Depois de carregar os animais -- e os melões -- em um reboque para cavalos, os diplomatas acharam que já estavam na reta final. Mas não estavam. Para sair da estação de trem precisavam de mais um papel. E para obter esse papel eles precisavam que um adesivo fosse colado no vagão em que os cavalos viajaram certificando que o vagão estava vazio. Eram 11:40 e os funcionários estavam se preparando para a pausa do almoço, que começava às 12:00.

Eles convenceram uma funcionária a ir até o vagão, mas ela se recusou a colar o adesivo. O vagão estava cheio de estrume de cavalo, protestou ela. "Nós teríamos que limpá-lo e não, não poderíamos jogar o estrume nas lixeiras da estação. A essas alturas, o adido francês já estava ficando histérico."

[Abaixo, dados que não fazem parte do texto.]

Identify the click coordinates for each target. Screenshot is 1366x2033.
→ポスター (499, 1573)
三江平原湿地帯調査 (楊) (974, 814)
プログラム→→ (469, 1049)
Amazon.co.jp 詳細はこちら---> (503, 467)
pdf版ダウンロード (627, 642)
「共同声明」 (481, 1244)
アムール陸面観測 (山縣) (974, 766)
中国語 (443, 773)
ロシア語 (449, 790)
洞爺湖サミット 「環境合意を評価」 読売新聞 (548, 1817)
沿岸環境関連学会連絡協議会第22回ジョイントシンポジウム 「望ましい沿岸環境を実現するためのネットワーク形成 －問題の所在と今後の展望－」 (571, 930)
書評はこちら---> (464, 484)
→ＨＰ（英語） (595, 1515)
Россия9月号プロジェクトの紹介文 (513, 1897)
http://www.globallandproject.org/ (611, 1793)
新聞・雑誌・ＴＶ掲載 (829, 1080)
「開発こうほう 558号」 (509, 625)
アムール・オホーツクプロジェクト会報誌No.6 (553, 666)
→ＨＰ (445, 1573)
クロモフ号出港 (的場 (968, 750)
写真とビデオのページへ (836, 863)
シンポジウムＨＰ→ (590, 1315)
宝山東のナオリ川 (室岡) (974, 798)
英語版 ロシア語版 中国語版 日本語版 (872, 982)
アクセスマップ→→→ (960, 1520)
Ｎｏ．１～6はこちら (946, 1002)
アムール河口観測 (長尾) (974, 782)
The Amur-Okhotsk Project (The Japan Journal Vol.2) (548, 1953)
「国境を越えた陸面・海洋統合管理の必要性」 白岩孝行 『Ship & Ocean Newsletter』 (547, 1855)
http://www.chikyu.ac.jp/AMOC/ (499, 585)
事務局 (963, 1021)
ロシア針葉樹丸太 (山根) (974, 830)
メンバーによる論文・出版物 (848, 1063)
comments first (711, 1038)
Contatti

Brady também estava ficando desesperada. "Eu pensei em colocar o estrume no porta-malas do meu carro e levar para adubar as rosas da residência", disse ela. Felizmente, um maquinista que passava por lá foi subornado, com vários melões "particularmente grandes", para empurrar o vagão pelos trilhos, e depois limpou o estrume que caiu na linha.

Depois de enviar a carga em segurança, Brady concluiu seu memorando com uma nota de otimismo. "Eu fiz alguns contatos úteis nos últimos dias, então da próxima vez que quisermos importar um cavalo da Rússia, vai ser muito mais fácil."